After a half-hour break, defense lawyer Aram Vardevanyan submitted the relevant decision of the Central Electoral Commission (CEC) on summing up the voting results of the snap parliamentary elections on June 20. The decision states the ratio of votes of the winners and the number of their parliamentary seats, from which the "Armenia" bloc—led by Kocharyan—received 29 seats. The attorney recalled that the CEC decision can be appealed in the Constitutional Court, and the situation—together with the respective decision of the Constitutional Court—will be clear once and for all on July 26. It should be noted that the session of the new parliament will be convened after that, from which consent will be asked in accordance with the legislation on overcoming this parliamentary immunity matter.
The prosecution objected, stating that it did not understand at all what was being discussed here because either the discussion was inappropriate because the criminal prosecution against the two defendants had started long before the elections, or the court should have started the proceedings earlier if it saw the need to overcome the said obstacle.
The court recalled that a guilty verdict can also be the result of this trial, how does the prosecution see the actions in this case.
Presiding Judge Anna Danibekyan added that it is necessary to explain everything now, and that is why this court session should be adjourned.
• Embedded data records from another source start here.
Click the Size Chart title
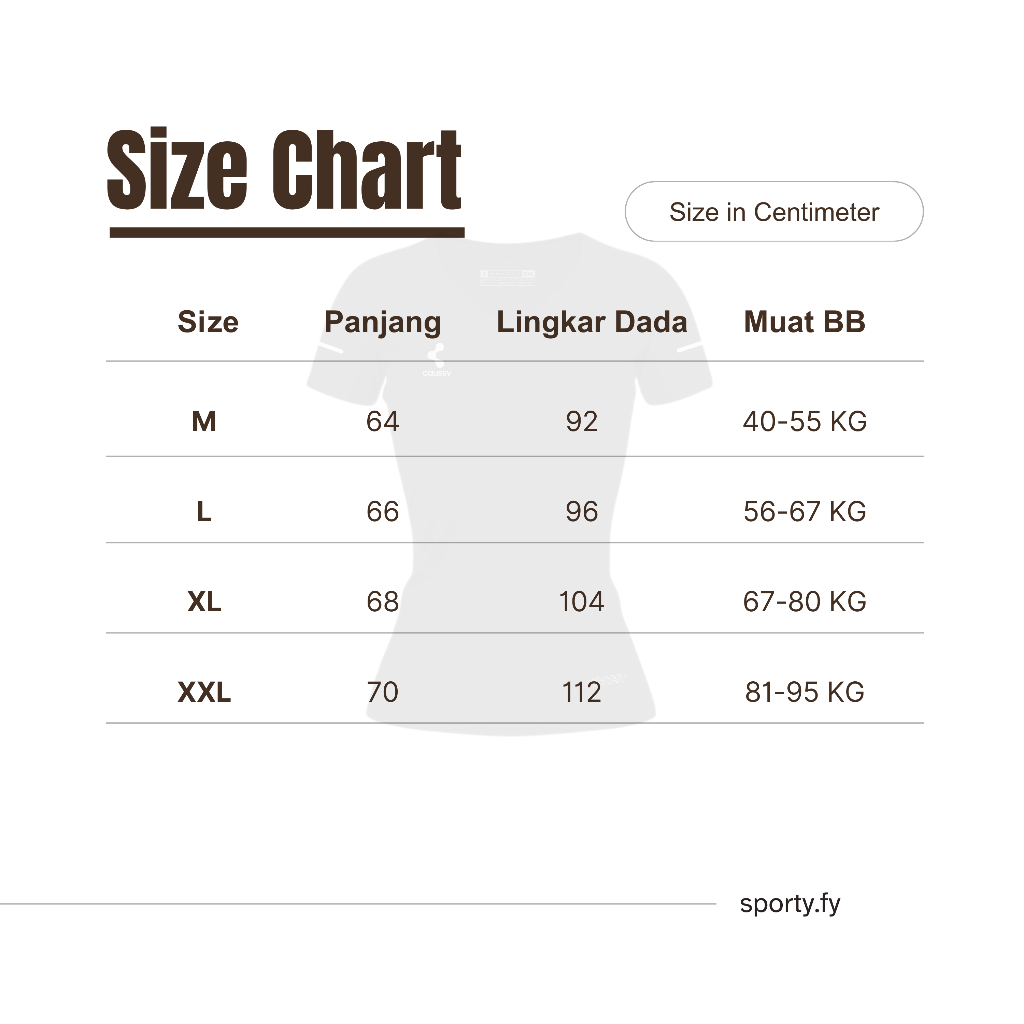1024x1024 pixels. coord(284,172)
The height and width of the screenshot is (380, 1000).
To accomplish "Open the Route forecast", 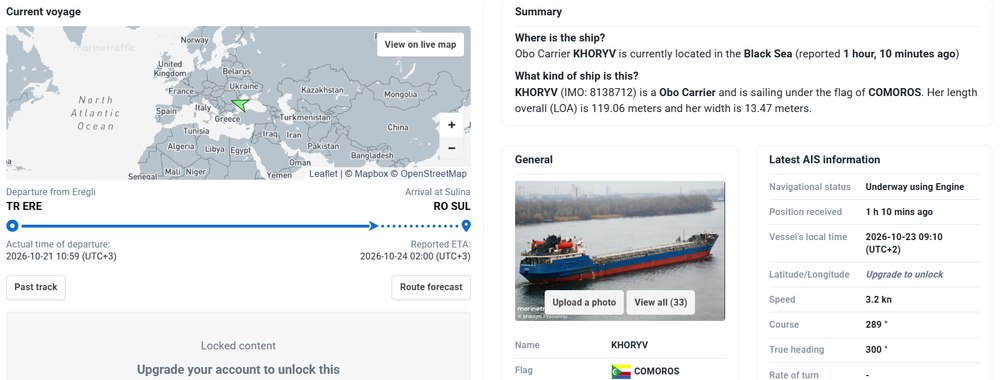I will tap(431, 287).
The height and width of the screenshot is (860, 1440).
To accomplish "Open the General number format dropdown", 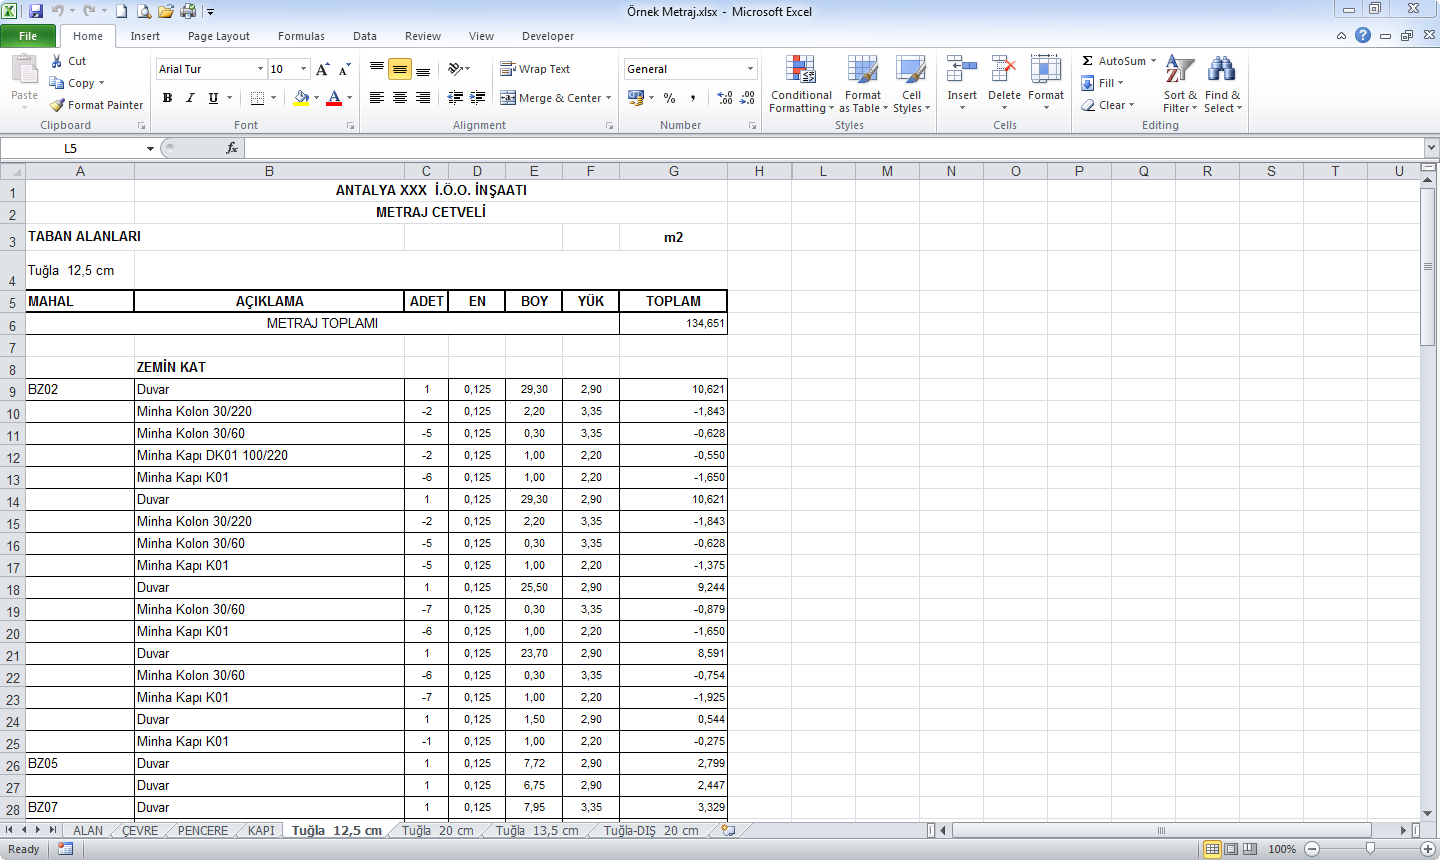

The prosecution objected again, stating that the court does not carry out criminal prosecution and cannot act instead of criminal prosecution bodies. According to the prosecution, there is no need to apply to the National Assembly (NA) for criminal prosecution consent because the NA is applied to in order to start a criminal prosecution; but since the latter has already started, there is no need to ask for consent.
But the aforesaid did not convince the presiding judge, and she set the next court hearing for August 3, until all the respective circumstances are clarified.